§ **EXTRACT PROVIDED**
By Brandon Stewart
Extensive effort has been put into safeguarding the desert tortoise species of Nevada. However, there is a much rarer creature that is getting even more special attention from Nevada students and Clark County.
Gila monsters, one of only two venomous lizards in the world, across the Mojave desert are being painstakingly sought to discover their world. According to Chris Gienger, a nevada natural resources and environmental sciences graduate student heading up the Clark County Multi-Species Habitat Conservation Project, it is no easy task.
“For every one Gila monster we see, we see 25 tortoises, which are significantly endangered as it is,” Gienger says.
In fact, it takes nearly 300 hours of searching before Gienger and his team find one of the rare lizards. That is a few months of searching 16 hours a day in the extreme heat of the Valley of Fire State Park on the eastern edge of Las Vegas.
Before this project began, only 12 of the lizards had ever been spotted in the Silver State.
“There have been state field biologists who’ve spent 30 years in Nevada working in the field and have never seen one,” Gienger says.
However, during the three years of the project, which is the first of its kind in the state, 16 of the animals have been found, more than have been spotted in the history of the search.
When captured, the researchers attach a miniature radio transmitter to the lizard for tracking purposes.

§ **WORK ITEM**
Continue the article on the Gila monster survey in Nevada from the point where it stops.

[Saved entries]
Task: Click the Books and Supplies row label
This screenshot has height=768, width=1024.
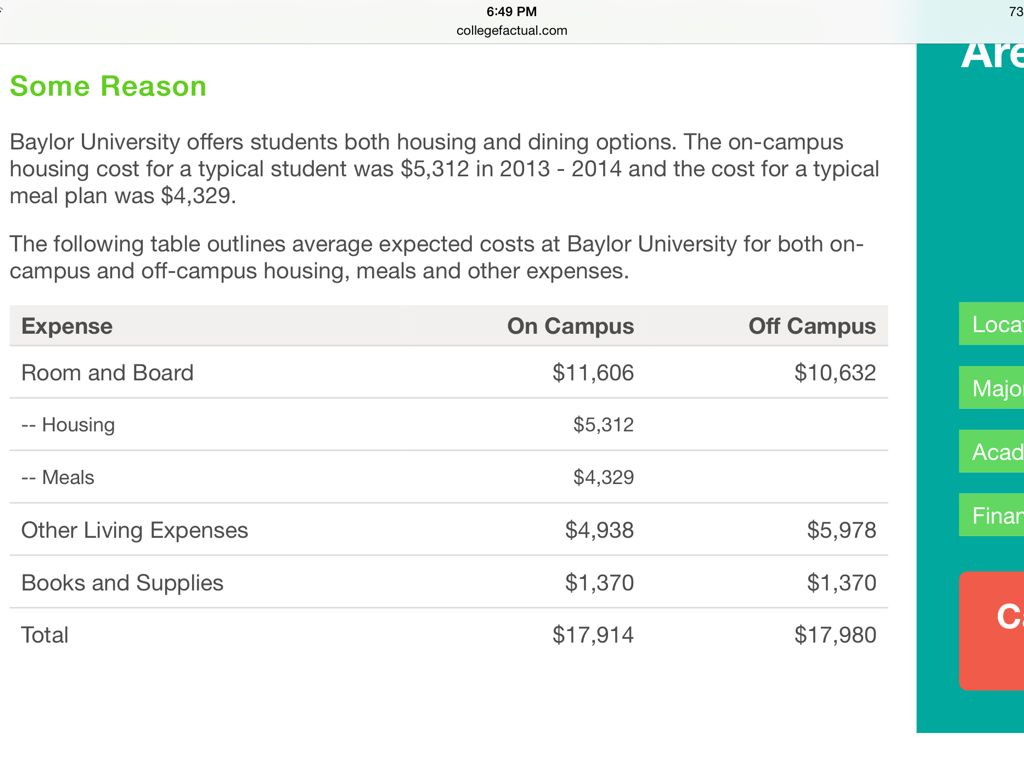Action: [x=122, y=583]
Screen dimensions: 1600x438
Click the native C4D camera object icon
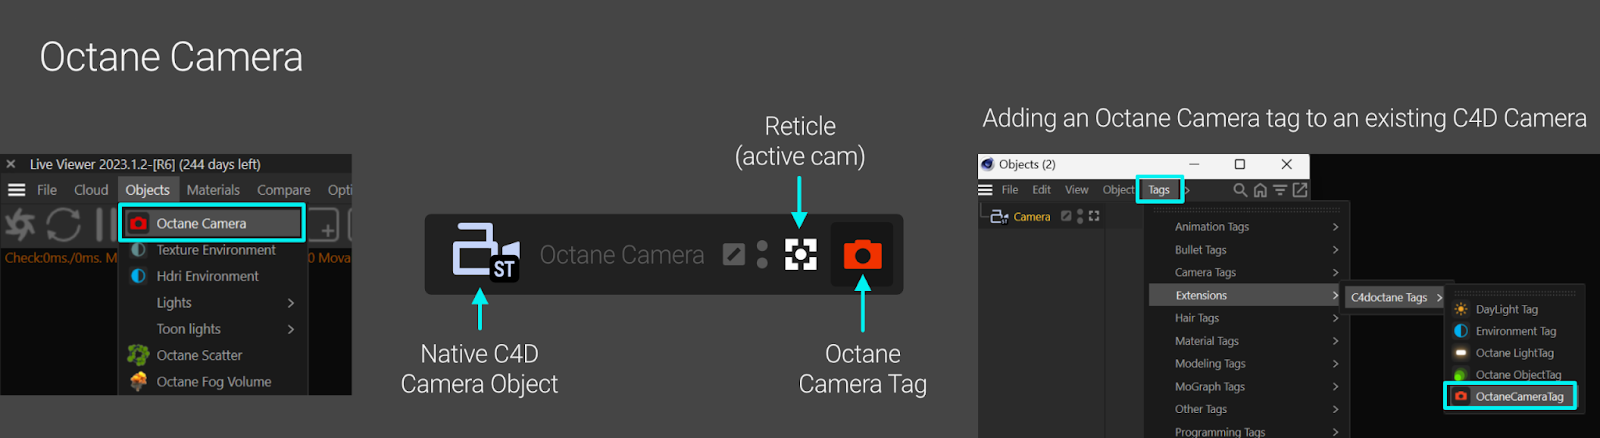[485, 251]
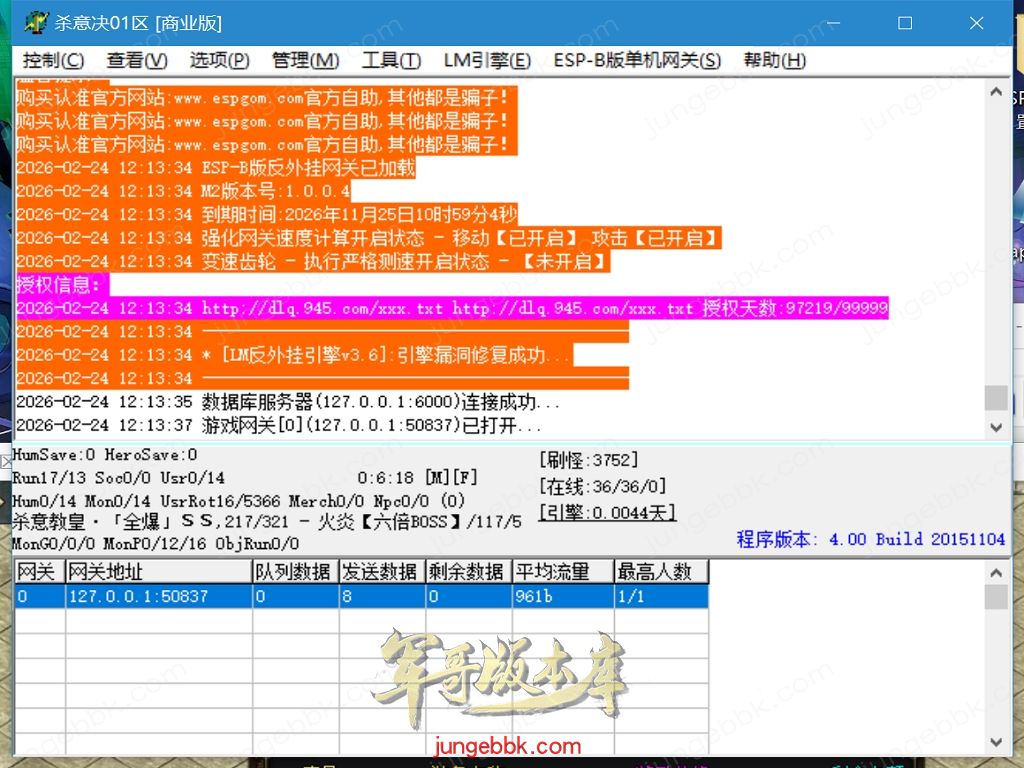Open the 工具(T) menu
The width and height of the screenshot is (1024, 768).
pos(391,60)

§ **RESULT**
“We want to find out how they survive in the desert,” Gienger said. “Because they’re so rare, we didn’t know anything about them [before the project began].”
Some of the most significant findings so far relate to Gila monsters’ unique characteristics. As opposed to the ones found in Arizona, Utah, New Mexico and California, the Nevada Gila monster is roughly half their size and can travel twice as far in the same amount of time.
The significance of this project is especially apparent in the booming city of Las Vegas.
“Vegas is the fastest-growing city in the U.S., and it could potentially just wipe out unknown populations before they’re even identified — before we even know anything about the species,” Gienger says. “We’re trying to find out everything we can before they are gone.”
Following the project, Gienger plans to use data collected for his doctoral dissertation in mapping the habitat of the lizard and detailing its behavior.